• BRANO DEL DOCUMENTO
——————

ITALIA OGGI – Buone notizie per le agenzie private che ricollocano i disoccupati. Secondo il pezzo “Sacconi premia chi trova lavoro» saranno previste delle defiscalizzazioni per incentivare le agenzie di collocamento private a trovare un lavoro ai disoccupati. «E’ una delle proposte» scrive l’articolo «che Sacconi è deciso a presentare nell’ambito di un pacchetto di emendamenti alla Finanziaria. Probabilmente nel prossimo passaggio alla camera, e dunque nel giro di un paio di settimane. La copertura arriverà dallo scudo fiscale».

IL MANIFESTO – “Stipendi a picco, economie fragili” è il titolo dedicato al rapporto Onu che lega deflazione salariale e crisi globale. «Se c’è una cosa che sparisce dai media durante una crisi economica è proprio l’elemento che potrebbe limitarne i danni: il salario. E non scompare solo dalle notizie; letteralmente evapora anche dalle tasche dei percettori (i lavoratori dipendenti). In effetti ce ne siamo accorti un po’ tutti, da qualche anno a questa parte. Mancava la conferma “scientifica”, che arriva ora da uno studio pubblicato ieri dall’International Labour Organization dell’Onu (Ilo). Il testo – Rapporto sul salario mondiale: aggiornamento 2009 – non lascia spazio all’ottimismo di maniera. (…) Non bastano infatti i fumosi “segnali di ripresa economica” per risollevare la domanda solvibile di beni (…) Tradotto per i liberisti di casa nostra: se i potenziali compratori di merci non hanno un soldo in tasca, i vostri incrementi di produzione produrranno un risultato opposto: ovvero più crisi». Nell’articolo si riporta anche la posizione del Wto sulla precarietà contrattuale «(…) persino il Wto consiglia i diversi paesi di “stabilizzare il lavoro”. Non tanto per una questione di “giustizia sociale”, quanto perché “l’economia informale rappresenta un ostacolo alla costruzione del valore aggiunto della produzione e alla competizione”. Ci guadagnano anche gli stati, che raccolgono più entrate fiscali da poter usare per “mitigare gli shock esterni”. Ossia per “stimolare l’economia” quando – come ora – arriva la crisi. I “comunisti” sono arrivati a comandare il Wto?»

——————

• Voci di dati archiviate
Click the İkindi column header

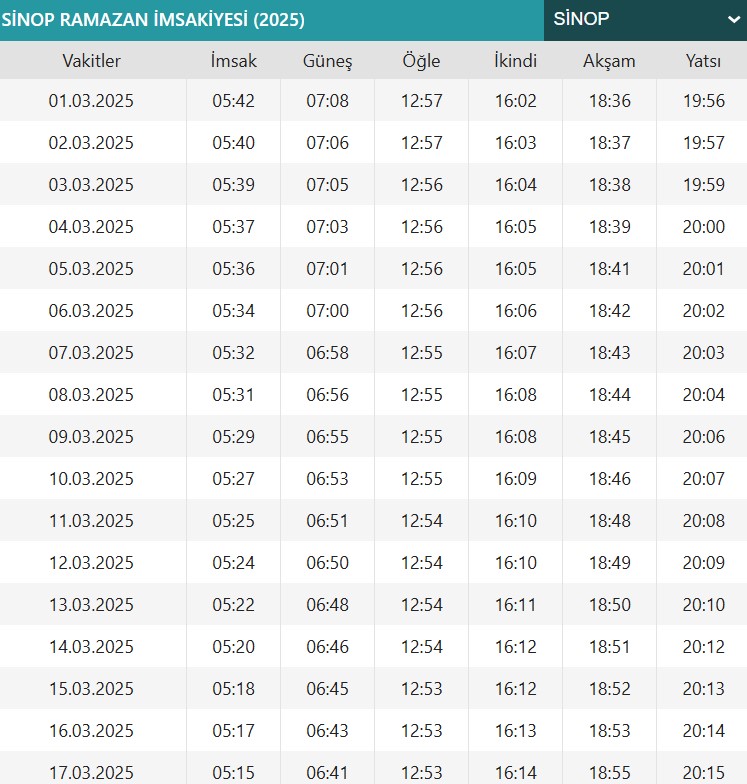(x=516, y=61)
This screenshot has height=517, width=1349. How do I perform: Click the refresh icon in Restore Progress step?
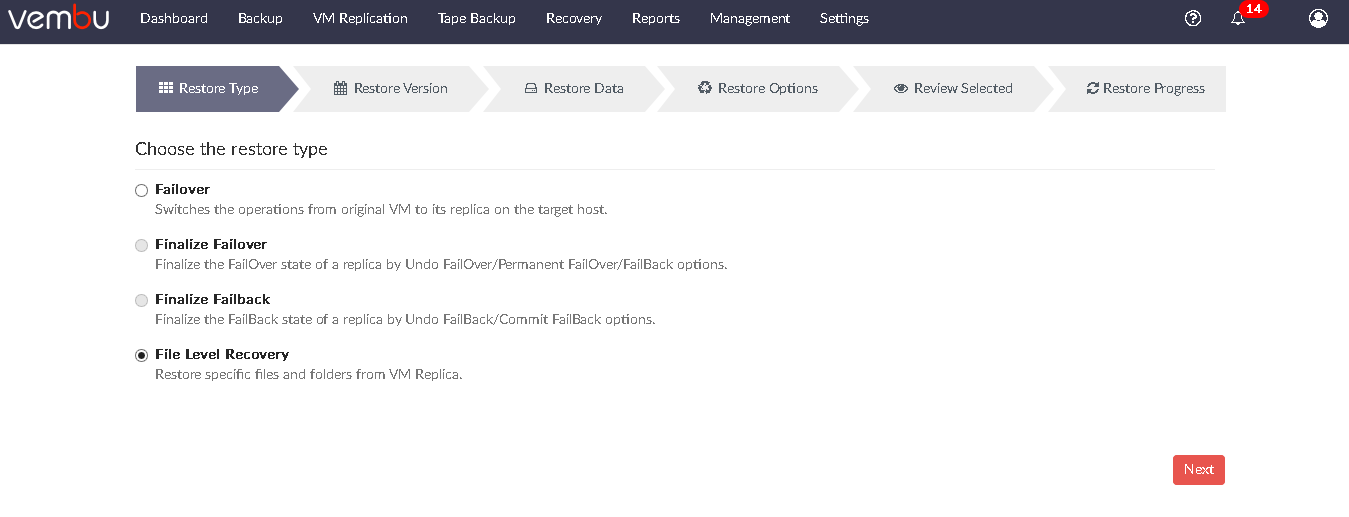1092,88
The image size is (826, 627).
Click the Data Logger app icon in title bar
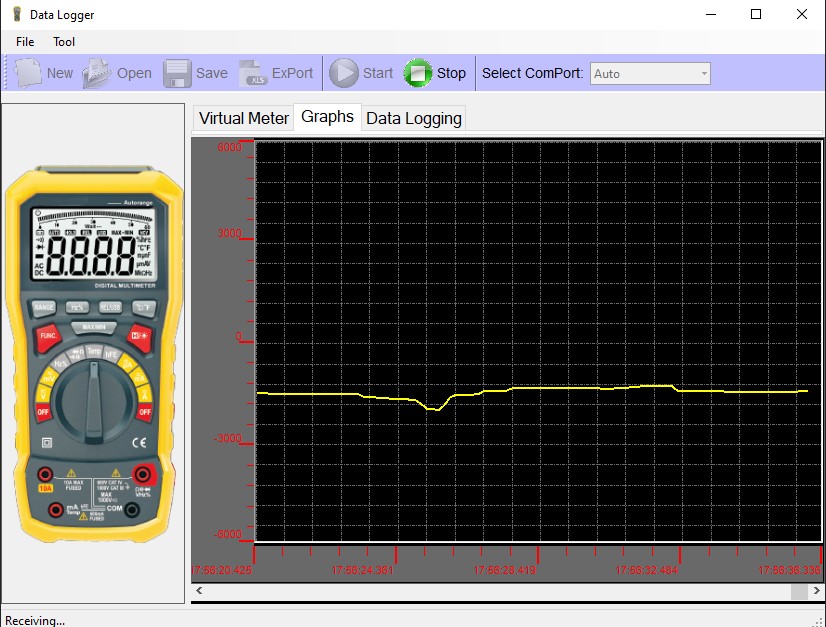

——————

• TRACCIA DELL'ESERCIZIO
Prosegui la rassegna stampa su lavoro e salari a partire dalla fine dell'ultima frase riportata.

• SOLUZIONE DELL'ESERCIZIO
4 NOVEMBRE
AVVENIRE – In occasione della festa delle Forze armate, AVVENIRE raccoglie tre storie di “trincee di pace” che raccontano come i soldati in missione all’estero poi attivino  sul territorio una rete di solidarietà che continua nel tempo ad accompagnare le persone incontrate in missione. Tre i focus: Kosovo, Libano e Afghanistan. Qui per esempio con i fondi di privati italiani hanno aperto una sartoria che dà lavoro a 300 donne.